Les dénis de service et les problématiques de disponibilité qu'ils impliquent sont devenus partie intégrante de notre paysage Internet. Toujours plus spectaculaires et importantes, ces attaques paralysent parfois d'importants sites web et des infrastructures critiques. Leurs causes sont multiples et on voit régulièrement de nouveaux mécanismes d'attaques, parfois combinés, qui, couplés à la topologie de nos réseaux et au nombre croissant d'objets connectés vulnérables, font peser une menace sérieuse pour beaucoup d'organisations.
Il y a maintenant un mois, des chercheurs de Netflix révélaient une vulnérabilité dans l'implémentation TCP de Linux. N'importe quelle machine avec le moindre port acceptant des connexions TCP peut alors se voir la cible d'une attaque. La vulnérabilité porte sur la manière dont l'implémentation TCP du noyau traite le Selective ACKnowledgement (SACK).

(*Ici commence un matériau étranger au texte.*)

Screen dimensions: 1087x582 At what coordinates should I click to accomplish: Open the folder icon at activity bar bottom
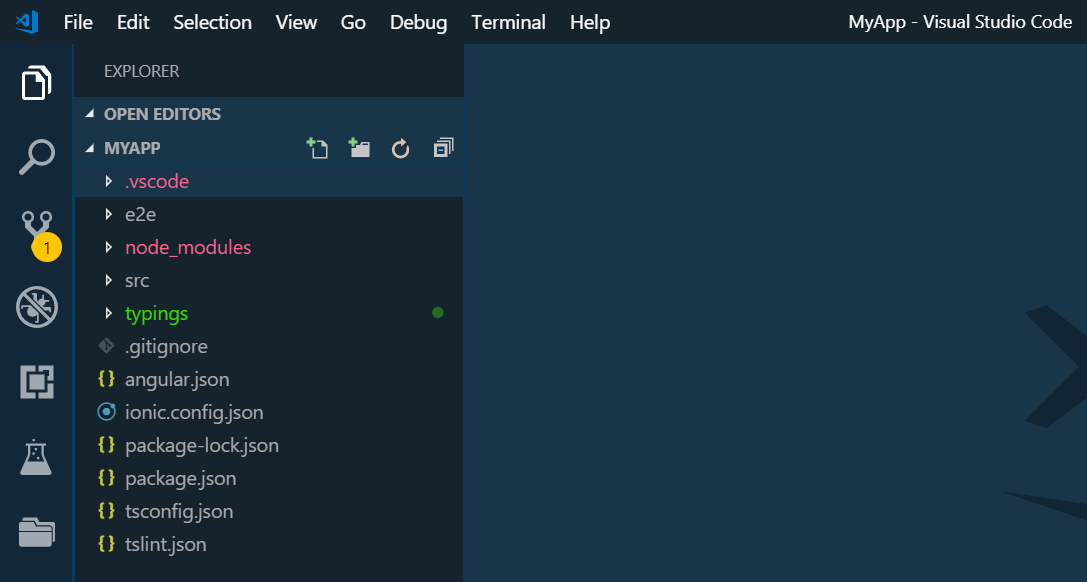[37, 532]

Quatre alertes ont alors été émises :
- CVE-2019-11477 : SACK Panic (Linux kernel >= 2.6.29), menant à un kernel panic (plantage système)
- CVE-2019-11479 : Excess Resource Consumption Due to Low MSS Values (toutes versions de Linux)
- CVE-2019-11478 : SACK Slowness (Linux < 4.15) or Excess Resource Usage (toutes versions de Linux)
- CVE-2019-5599 : SACK Slowness (FreeBSD 12)
L'impact le plus critique résulte d'un integer overflow , il s'agit du CVE-2019-11477 et se traduit par un kernel panic (crash du noyau paralysant le système).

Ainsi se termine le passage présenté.